To do ▸
Go line by line through the records below. Copy whichever lines contain the string "Expand".

------ Records

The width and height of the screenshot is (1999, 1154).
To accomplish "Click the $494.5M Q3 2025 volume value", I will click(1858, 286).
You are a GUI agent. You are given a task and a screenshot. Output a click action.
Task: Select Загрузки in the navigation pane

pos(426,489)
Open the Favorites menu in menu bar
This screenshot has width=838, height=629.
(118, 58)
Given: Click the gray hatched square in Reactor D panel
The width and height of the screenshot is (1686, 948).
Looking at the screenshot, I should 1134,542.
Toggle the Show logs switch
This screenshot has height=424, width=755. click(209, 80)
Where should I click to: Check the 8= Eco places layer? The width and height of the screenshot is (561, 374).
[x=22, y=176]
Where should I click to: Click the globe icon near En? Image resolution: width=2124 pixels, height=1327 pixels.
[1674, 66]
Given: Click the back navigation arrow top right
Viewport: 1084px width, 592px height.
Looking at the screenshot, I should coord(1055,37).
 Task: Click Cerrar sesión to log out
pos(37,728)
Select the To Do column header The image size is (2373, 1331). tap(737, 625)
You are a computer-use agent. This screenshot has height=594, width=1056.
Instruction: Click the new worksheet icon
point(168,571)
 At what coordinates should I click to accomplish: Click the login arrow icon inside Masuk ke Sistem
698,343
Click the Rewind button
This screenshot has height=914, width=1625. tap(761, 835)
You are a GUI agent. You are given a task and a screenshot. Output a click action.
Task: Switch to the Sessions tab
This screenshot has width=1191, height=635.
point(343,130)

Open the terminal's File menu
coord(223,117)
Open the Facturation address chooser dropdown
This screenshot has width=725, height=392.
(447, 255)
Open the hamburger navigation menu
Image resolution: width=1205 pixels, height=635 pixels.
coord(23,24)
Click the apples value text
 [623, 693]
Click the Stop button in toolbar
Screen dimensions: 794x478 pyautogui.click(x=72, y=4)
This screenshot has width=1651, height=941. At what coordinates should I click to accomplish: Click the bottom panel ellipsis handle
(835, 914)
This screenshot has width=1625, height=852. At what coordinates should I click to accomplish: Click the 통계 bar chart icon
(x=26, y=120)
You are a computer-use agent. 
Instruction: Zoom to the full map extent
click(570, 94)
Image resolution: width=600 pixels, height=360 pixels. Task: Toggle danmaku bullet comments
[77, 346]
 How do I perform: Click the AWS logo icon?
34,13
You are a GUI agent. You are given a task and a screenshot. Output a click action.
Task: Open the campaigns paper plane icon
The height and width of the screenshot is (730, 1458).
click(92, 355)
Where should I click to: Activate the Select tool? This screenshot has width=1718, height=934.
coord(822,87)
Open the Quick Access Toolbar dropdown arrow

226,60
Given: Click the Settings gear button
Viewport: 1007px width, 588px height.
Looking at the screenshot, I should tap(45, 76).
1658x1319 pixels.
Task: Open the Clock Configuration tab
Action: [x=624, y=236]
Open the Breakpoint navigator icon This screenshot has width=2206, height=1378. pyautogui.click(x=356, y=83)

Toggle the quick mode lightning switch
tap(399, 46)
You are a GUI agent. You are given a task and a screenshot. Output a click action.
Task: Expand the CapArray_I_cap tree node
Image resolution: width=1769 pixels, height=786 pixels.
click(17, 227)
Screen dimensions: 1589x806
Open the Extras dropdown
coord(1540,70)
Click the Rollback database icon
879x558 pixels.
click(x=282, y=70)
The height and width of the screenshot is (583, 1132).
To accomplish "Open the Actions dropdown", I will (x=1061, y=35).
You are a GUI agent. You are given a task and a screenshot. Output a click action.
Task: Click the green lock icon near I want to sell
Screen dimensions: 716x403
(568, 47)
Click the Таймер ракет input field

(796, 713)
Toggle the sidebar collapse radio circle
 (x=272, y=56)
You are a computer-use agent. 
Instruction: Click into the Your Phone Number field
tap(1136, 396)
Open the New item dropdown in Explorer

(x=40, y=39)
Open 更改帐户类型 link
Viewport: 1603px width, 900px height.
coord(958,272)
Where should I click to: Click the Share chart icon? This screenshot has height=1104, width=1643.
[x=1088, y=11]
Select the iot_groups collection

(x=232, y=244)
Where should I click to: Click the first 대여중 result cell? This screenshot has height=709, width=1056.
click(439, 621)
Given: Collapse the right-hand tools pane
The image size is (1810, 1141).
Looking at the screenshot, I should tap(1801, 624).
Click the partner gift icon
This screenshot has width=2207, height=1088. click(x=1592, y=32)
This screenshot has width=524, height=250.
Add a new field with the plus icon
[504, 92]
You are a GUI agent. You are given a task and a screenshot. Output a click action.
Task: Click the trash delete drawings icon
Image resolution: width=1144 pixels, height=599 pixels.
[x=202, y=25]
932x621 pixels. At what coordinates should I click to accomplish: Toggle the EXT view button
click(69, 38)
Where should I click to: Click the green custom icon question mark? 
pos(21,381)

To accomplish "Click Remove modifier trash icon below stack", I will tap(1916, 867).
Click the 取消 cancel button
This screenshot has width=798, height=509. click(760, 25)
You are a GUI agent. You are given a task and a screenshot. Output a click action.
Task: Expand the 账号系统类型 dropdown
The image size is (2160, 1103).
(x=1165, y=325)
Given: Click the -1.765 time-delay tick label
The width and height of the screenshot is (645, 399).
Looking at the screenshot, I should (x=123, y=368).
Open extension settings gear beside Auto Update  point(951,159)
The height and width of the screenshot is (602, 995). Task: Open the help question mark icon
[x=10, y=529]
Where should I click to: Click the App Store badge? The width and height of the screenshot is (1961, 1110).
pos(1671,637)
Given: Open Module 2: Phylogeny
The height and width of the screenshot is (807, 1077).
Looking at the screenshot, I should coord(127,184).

------------

Output ▸
Task: Expand the CapArray_I_cap tree node
Task: Expand the 账号系统类型 dropdown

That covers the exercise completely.